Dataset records

-- -- --

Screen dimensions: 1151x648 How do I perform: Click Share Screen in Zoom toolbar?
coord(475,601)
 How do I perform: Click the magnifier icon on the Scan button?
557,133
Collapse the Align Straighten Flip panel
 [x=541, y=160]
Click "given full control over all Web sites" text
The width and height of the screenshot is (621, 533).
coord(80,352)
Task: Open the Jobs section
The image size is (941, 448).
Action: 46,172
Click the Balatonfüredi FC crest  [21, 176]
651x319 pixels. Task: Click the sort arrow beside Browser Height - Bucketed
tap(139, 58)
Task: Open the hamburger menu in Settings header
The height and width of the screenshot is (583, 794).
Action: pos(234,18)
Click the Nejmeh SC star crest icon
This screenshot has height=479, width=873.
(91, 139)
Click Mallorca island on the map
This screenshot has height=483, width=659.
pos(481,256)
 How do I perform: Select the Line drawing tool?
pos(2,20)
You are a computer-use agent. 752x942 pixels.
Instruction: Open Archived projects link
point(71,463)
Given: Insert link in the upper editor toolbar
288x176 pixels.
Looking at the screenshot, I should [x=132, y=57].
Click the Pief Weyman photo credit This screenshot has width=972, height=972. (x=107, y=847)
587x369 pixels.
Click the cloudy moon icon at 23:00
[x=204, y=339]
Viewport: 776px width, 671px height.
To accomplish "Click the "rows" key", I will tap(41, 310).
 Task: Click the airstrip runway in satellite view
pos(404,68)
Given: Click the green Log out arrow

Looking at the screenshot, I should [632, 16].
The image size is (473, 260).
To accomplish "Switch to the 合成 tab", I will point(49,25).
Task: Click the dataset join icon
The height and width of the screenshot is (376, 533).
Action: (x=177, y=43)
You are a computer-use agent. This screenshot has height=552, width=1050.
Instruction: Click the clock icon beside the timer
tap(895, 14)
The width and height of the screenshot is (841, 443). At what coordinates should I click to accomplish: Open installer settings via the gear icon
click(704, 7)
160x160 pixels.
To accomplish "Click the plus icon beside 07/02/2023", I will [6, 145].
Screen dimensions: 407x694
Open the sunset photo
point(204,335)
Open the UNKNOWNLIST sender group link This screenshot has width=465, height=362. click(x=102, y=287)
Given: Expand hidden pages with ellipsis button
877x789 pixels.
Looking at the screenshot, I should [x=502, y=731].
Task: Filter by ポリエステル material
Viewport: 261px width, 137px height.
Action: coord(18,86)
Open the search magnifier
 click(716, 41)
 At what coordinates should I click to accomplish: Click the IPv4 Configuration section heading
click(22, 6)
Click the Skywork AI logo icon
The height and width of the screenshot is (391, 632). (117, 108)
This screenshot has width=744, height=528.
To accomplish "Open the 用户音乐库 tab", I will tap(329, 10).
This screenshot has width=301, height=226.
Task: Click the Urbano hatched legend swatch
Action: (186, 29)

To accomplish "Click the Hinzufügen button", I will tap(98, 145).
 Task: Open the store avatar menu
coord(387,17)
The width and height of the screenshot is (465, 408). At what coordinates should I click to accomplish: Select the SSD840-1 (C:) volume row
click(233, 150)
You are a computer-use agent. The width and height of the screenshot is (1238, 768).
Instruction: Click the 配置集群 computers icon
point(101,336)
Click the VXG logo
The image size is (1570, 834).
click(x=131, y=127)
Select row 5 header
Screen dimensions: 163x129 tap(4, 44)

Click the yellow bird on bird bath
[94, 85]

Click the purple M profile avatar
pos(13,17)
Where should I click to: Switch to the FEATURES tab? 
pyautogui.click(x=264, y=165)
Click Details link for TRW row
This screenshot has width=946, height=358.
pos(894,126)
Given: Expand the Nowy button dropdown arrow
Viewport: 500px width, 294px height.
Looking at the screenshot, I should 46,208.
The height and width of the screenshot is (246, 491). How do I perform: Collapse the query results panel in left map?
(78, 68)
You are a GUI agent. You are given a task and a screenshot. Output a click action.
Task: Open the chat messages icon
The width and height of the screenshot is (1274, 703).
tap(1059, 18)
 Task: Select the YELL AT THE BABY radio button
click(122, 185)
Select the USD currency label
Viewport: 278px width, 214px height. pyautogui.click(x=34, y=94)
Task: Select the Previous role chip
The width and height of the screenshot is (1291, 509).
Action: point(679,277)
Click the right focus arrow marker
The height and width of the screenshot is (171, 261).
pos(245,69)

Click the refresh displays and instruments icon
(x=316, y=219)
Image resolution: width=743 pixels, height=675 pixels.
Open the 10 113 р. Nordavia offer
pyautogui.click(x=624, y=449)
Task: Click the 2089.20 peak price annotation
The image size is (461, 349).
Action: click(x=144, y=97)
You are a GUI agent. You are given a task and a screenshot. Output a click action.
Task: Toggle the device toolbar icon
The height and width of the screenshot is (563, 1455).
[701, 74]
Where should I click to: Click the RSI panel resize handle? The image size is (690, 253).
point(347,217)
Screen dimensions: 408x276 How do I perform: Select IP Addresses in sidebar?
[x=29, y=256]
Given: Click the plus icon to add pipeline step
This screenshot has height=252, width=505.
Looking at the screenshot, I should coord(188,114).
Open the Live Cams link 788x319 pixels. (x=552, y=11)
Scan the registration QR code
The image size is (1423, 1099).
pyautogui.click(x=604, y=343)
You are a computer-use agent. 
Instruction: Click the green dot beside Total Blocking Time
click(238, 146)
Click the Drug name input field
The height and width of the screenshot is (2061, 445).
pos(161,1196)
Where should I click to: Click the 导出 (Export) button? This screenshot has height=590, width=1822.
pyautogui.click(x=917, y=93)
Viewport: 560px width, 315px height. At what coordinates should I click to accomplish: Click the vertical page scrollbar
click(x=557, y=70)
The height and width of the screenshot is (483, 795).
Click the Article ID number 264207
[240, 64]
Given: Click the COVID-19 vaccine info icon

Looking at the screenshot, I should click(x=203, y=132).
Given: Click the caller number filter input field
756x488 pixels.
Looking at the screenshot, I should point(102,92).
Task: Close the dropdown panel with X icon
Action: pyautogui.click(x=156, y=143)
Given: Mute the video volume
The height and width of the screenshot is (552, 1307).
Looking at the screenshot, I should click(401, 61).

-- -- --

▶ _Assigned task_:
Report each line in the data that holds the word "crest".

▶ _Answer area_:
Click the Balatonfüredi FC crest  [21, 176]
Click the Nejmeh SC star crest icon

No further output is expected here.